Aim of the exercise:
With the line containing "Activate the Paint Bucket tool" as the start and the line containing "Apply strikethrough formatting" as the end, transcribe that span of the entries below exactly, including both.

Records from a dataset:

▼▼▼

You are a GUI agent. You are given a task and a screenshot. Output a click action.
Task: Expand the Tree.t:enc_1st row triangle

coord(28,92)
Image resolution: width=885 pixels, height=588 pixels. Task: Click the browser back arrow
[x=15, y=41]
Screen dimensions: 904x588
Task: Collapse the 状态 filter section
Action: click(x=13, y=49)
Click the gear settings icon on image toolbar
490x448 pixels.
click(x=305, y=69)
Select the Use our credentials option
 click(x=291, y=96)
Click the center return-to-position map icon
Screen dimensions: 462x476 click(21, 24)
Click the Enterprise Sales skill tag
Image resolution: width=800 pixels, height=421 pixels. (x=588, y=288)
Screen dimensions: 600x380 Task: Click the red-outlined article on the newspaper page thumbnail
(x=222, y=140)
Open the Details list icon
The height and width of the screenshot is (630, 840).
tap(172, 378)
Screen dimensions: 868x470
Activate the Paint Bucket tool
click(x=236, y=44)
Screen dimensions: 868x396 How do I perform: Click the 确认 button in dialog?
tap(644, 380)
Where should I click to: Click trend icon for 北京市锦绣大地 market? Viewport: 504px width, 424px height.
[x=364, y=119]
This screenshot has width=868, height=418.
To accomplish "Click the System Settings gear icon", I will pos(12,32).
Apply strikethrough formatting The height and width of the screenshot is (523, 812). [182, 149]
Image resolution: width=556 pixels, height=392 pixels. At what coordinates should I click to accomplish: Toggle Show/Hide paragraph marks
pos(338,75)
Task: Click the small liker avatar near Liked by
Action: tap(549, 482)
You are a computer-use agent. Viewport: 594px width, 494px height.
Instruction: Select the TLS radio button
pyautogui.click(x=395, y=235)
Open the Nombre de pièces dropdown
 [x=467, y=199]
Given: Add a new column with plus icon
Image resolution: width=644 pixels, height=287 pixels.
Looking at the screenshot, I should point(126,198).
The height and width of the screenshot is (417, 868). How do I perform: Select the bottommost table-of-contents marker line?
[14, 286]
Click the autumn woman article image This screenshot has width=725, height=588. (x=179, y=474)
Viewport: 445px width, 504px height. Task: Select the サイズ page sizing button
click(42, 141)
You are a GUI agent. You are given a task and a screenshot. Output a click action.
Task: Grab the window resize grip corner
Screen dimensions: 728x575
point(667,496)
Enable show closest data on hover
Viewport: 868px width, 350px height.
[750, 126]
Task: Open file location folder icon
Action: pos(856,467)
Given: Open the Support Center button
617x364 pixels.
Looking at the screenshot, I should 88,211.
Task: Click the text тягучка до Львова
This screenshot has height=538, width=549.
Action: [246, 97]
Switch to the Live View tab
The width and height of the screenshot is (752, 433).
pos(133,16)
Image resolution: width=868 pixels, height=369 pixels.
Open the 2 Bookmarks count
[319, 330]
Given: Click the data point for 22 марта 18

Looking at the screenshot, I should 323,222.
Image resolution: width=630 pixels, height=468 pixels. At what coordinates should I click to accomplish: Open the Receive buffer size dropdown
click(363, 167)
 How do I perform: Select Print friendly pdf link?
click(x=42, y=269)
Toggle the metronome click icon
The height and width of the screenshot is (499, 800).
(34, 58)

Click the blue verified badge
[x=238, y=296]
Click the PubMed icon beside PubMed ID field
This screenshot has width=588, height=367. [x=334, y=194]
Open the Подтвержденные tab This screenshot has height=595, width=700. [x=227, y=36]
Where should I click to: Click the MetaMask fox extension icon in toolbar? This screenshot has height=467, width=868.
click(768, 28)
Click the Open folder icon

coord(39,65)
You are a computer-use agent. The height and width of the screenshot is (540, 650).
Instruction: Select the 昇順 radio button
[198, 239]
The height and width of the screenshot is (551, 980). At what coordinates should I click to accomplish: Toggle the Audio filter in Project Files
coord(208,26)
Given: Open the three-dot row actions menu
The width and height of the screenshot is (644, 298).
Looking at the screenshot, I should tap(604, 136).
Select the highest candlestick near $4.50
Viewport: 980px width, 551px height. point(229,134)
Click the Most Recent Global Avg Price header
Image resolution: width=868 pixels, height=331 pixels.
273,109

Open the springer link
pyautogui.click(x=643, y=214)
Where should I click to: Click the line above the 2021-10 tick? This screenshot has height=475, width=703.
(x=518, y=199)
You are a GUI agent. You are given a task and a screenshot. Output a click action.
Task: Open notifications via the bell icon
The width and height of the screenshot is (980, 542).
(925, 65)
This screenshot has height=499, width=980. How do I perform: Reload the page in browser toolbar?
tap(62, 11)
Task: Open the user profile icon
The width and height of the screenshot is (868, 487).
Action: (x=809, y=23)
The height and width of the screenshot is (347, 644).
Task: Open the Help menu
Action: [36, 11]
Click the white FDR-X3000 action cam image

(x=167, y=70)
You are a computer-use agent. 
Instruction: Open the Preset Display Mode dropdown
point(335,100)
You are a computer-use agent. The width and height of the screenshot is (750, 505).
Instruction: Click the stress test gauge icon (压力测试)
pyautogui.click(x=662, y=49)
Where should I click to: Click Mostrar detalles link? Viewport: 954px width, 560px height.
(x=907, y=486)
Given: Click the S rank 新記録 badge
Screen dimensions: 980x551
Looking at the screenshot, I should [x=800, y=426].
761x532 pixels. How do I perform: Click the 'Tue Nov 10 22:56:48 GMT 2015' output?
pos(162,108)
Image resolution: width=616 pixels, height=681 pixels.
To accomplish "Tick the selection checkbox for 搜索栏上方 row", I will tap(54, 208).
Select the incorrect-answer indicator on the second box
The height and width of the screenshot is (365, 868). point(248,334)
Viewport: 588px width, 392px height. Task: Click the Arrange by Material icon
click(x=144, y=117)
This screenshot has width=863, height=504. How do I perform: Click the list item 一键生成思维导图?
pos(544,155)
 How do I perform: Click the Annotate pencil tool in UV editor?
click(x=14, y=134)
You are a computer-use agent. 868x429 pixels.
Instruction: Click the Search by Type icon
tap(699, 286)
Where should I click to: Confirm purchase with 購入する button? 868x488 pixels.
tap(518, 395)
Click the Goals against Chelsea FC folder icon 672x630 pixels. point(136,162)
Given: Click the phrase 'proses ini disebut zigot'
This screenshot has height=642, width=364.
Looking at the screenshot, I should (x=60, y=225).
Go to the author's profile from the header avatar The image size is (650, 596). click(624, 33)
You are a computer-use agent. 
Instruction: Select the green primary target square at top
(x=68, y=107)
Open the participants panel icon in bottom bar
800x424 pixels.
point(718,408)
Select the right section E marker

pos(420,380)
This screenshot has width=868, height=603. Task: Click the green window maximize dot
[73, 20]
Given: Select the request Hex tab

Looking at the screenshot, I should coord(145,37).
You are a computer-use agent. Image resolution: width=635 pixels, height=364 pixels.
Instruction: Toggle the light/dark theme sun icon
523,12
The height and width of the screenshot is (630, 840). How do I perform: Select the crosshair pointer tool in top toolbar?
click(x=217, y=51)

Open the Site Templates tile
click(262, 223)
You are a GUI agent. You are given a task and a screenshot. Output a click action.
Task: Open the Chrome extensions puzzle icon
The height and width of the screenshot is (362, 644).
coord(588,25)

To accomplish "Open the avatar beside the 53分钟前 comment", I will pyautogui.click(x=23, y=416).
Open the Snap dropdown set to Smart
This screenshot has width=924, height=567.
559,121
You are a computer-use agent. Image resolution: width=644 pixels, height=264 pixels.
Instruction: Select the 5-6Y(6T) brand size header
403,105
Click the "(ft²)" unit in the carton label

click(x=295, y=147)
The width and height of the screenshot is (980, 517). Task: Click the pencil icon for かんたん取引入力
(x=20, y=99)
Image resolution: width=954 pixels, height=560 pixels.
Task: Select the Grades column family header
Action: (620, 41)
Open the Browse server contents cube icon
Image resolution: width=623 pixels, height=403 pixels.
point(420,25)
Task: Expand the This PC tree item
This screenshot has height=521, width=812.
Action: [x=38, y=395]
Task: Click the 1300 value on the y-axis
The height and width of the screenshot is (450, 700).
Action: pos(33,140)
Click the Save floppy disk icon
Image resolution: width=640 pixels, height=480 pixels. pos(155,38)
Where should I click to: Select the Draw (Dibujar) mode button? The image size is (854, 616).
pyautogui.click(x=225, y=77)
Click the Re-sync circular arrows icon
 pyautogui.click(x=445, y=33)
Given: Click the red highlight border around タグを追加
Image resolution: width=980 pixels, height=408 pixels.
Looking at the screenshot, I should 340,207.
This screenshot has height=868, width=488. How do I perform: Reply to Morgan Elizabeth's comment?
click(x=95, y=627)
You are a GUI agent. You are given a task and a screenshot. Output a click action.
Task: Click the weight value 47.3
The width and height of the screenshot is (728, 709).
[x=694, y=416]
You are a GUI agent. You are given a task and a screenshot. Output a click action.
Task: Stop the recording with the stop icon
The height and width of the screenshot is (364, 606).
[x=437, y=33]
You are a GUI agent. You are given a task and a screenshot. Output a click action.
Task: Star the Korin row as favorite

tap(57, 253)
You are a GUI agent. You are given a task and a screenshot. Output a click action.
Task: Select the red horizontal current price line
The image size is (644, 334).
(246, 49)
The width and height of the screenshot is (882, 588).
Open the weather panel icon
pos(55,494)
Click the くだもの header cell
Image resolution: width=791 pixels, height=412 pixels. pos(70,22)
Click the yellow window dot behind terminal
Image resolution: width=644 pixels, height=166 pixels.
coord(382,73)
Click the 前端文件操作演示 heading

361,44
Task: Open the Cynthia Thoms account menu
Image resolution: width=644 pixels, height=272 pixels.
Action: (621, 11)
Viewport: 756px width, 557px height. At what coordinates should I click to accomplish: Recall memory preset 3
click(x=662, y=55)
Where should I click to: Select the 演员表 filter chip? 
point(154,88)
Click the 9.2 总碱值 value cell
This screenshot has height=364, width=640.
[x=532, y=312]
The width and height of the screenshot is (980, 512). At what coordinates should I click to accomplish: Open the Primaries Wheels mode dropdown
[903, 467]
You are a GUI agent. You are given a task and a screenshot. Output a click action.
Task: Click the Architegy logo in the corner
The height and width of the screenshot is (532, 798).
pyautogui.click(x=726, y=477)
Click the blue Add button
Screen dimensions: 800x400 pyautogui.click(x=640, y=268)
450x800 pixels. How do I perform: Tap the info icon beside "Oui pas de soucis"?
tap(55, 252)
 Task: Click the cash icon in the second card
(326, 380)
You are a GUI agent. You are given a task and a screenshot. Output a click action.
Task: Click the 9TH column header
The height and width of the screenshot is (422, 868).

▲▲▲

Exercise solution:
Activate the Paint Bucket tool
click(x=236, y=44)
Screen dimensions: 868x396 How do I perform: Click the 确认 button in dialog?
tap(644, 380)
Where should I click to: Click trend icon for 北京市锦绣大地 market? Viewport: 504px width, 424px height.
[x=364, y=119]
This screenshot has width=868, height=418.
To accomplish "Click the System Settings gear icon", I will pos(12,32).
Apply strikethrough formatting The height and width of the screenshot is (523, 812). [182, 149]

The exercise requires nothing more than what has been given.